Bench dedicated to Aggie Brose unveiled in Garfield
Ideas for how to better neighborhoods grow when community members get together. Perhaps a few will sprout when neighbors meet on a new bench in Garfield dedicated to the memory of longtime community leader Aggie Brose.
The bench, and a spray park feature Ms. Brose advocated for, were unveiled Friday at Nelson Mandela Peace Park on the corner of North Evaline and Broad streets.
“A bench itself brings people together . ... My grandmother was somebody who could bring everyone together, the community [and] elected officials, and build consensus around really tough projects,” said Lauren Byrne Connelly, executive director of the Lawrenceville Corporation, a nonprofit community group.
Ms.

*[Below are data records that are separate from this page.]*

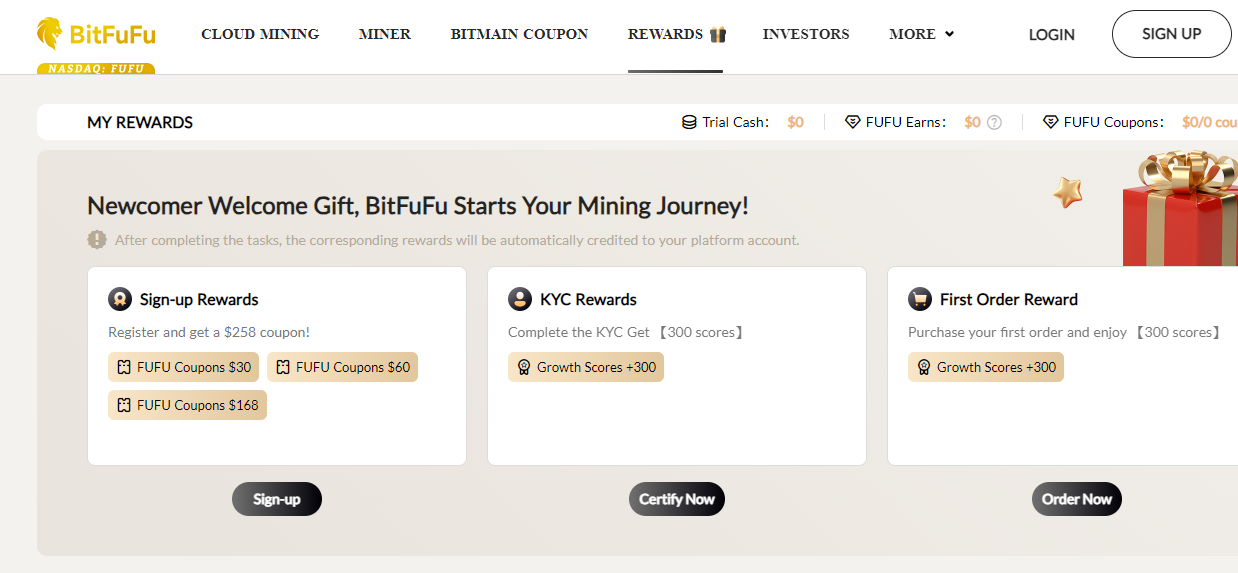Viewport: 1238px width, 573px height.
Task: Open the Bitmain Coupon page
Action: click(519, 34)
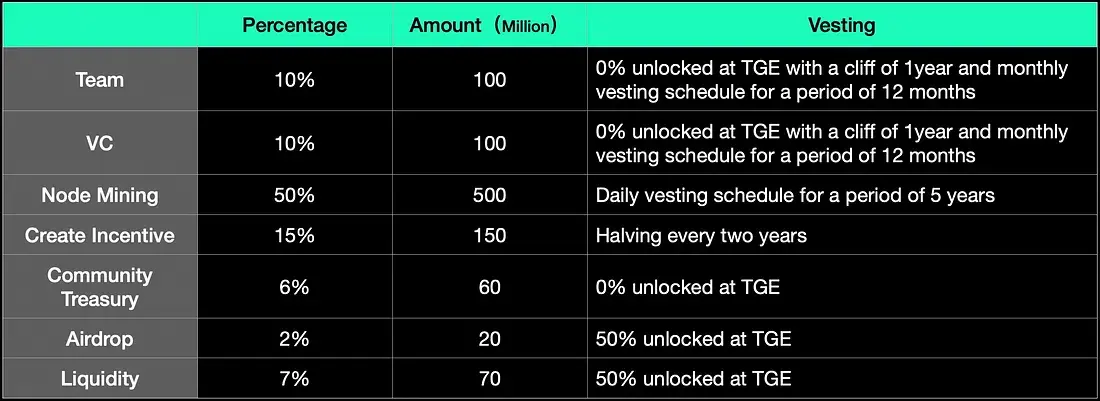Click the 'Daily vesting schedule' cell
Image resolution: width=1100 pixels, height=401 pixels.
click(795, 195)
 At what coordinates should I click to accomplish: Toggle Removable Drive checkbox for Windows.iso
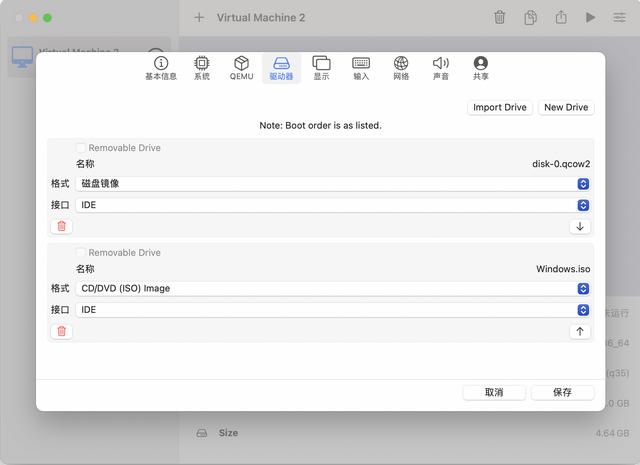[82, 253]
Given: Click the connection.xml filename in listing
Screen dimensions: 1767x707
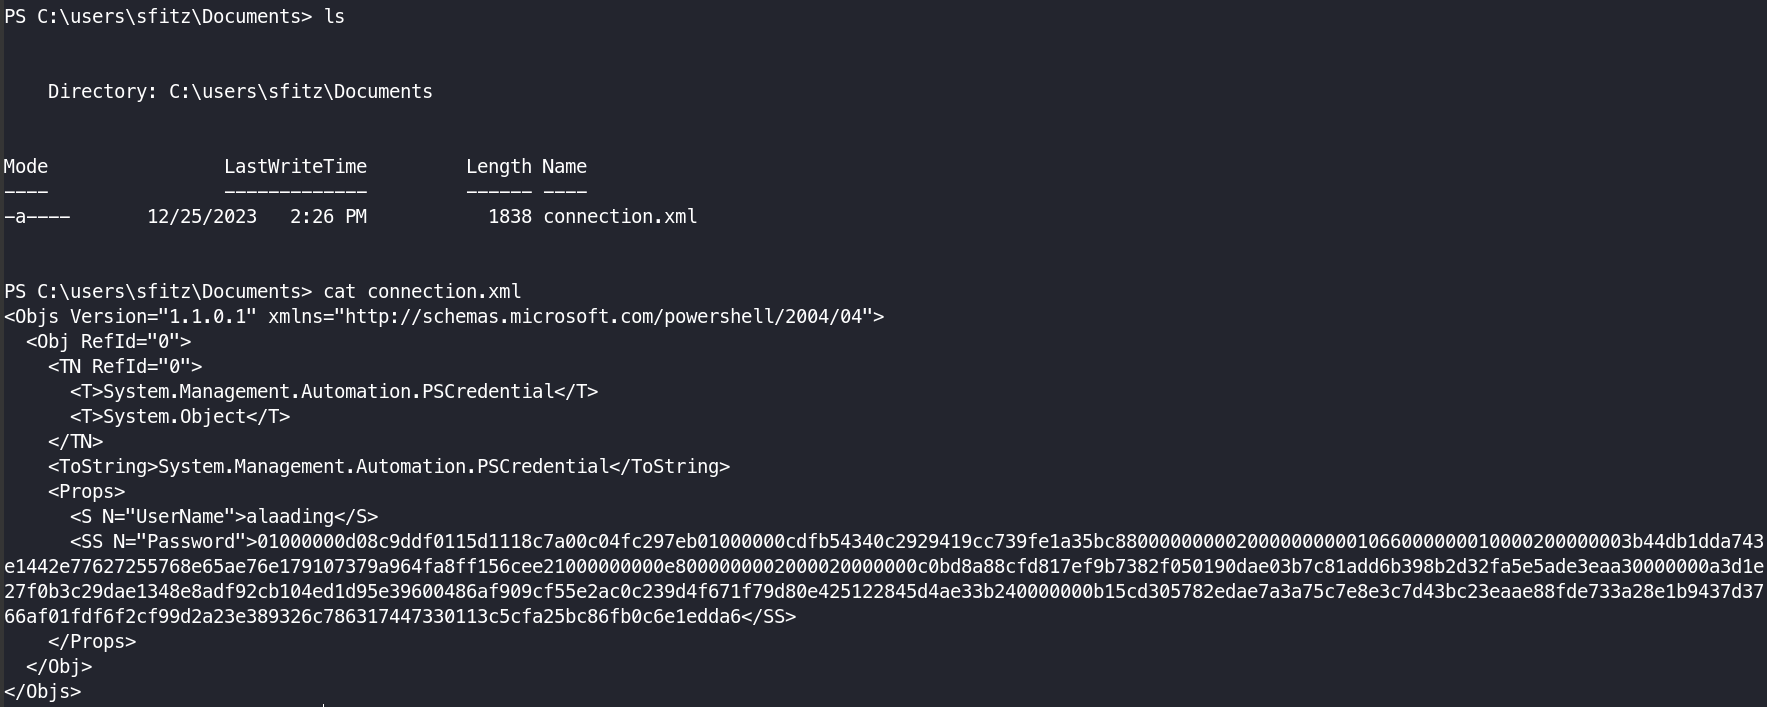Looking at the screenshot, I should click(x=620, y=217).
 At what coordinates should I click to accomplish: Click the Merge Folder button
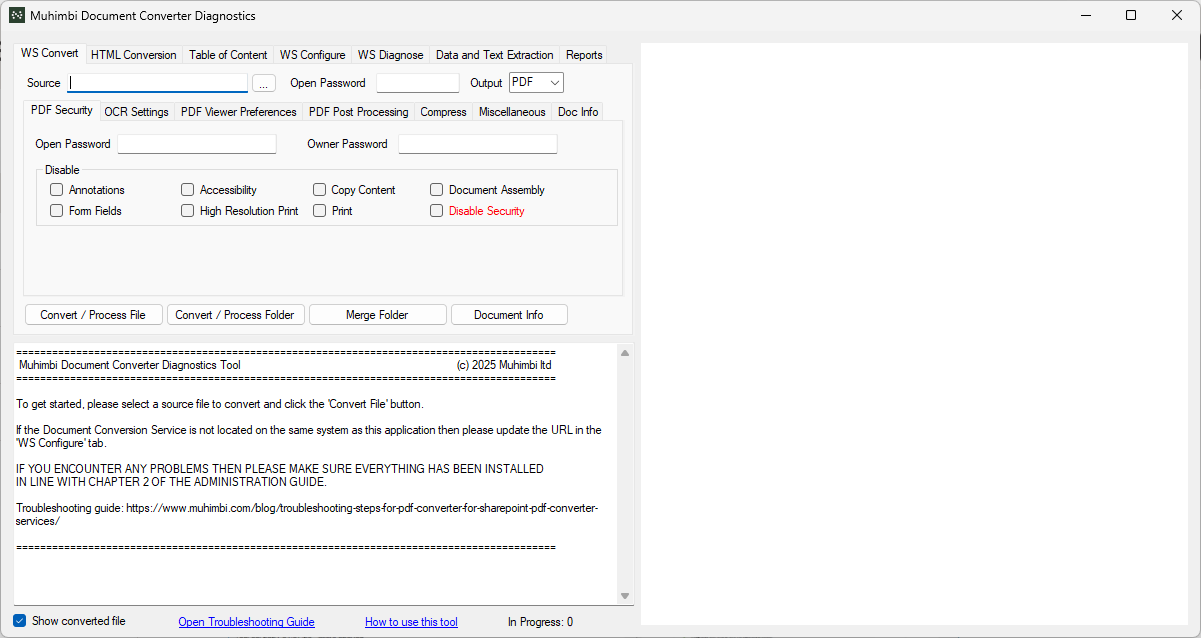pos(377,315)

Brose, who died at age 84 in July 2019, was a founding member of the Bloomfield-Garfield Corporation and continued the nonprofit’s community development mission for more than four decades.

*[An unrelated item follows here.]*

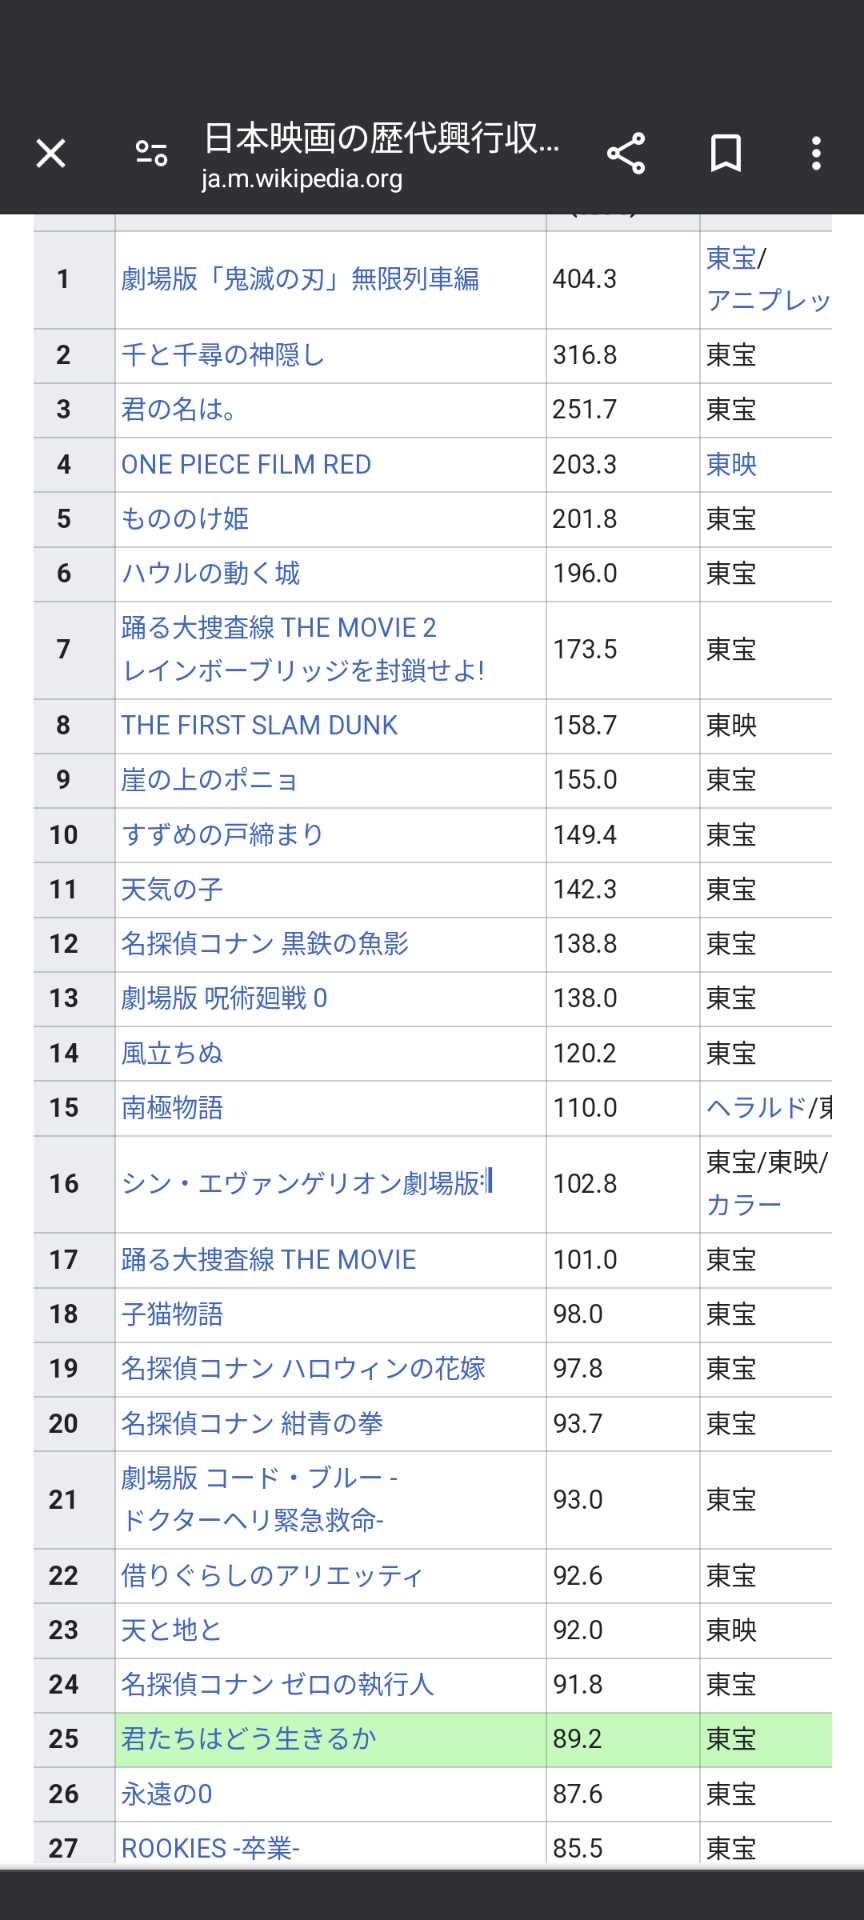Go to ハウルの動く城 page
The image size is (864, 1920).
211,574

As a girl, she lived right around the corner from where her memorial bench now sits, and she raised her own family a couple of blocks away on Dearborn Street.
Water misted from the new feature after several generations of Ms. Brose’s family gathered alongside state Sen. Wayne Fontana, D-Brookline; Rep. Ed Gainey, D-Lincoln-Lemington; Mayor Bill Peduto; and City Council member Ricky Burgess for the ribbon-cutting ceremony.
“Aggie is the ‘why’ this happened,” Mr. Fontana said. “The idea of a spray park was first brought to my attention by Aggie a few years ago while
attending an event right here that she invited me to. ... Anyone who knew Aggie knew she was very determined and a passionate person, so understandably, she made a great case for why a splash component was so important to this parklet and to this community. Sadly, Aggie passed last year before she got to see it, but I for one wasn’t going to let her down.”
Mr. Fontana said he and fellow Democrats secured a $100,000 state grant to fund the upgrade to the parklet designed by Andrea Ketzel, a landscape architect for the city.
“When you talk about the definition of a community leader, it don’t get no better than Aggie Brose,” said Mr. Gainey. “... Garfield would not be Garfield without Aggie Brose. There’s no way.”
But Ms. Brose’s advocacy reached beyond Pittsburgh. She became nationally known in the community-development world, fighting banks on redlining and discriminatory lending practices, among other systemic issues that plagued low-income communities.
“Before there were the discussions we’re having now about affordable housing, Aggie was down in Washington fighting,” said Mr. Peduto, adding that he began working with Ms. Brose in the 1990s.
“Anybody who lived in Garfield in 1995 would tell you it was a much different neighborhood,” he said. “The problems and the issues that this neighborhood were facing were issues of safety, issues of blight and vacant properties. They were issues of crime that was some of the worst within the city, but the neighborhood pulled together. The people who lived here said, ‘We’re not giving up. We’re going to stay and we’re going to put together a plan.’ And the Bloomfield-Garfield Corporation became the vehicle that saw that community plan enforced.”
Mr. Burgess, who represents Garfield, said Ms. Brose was “steadfast” and added that “by showing this amenity at this COVID time, I think we’re showing how important parks are to communities.”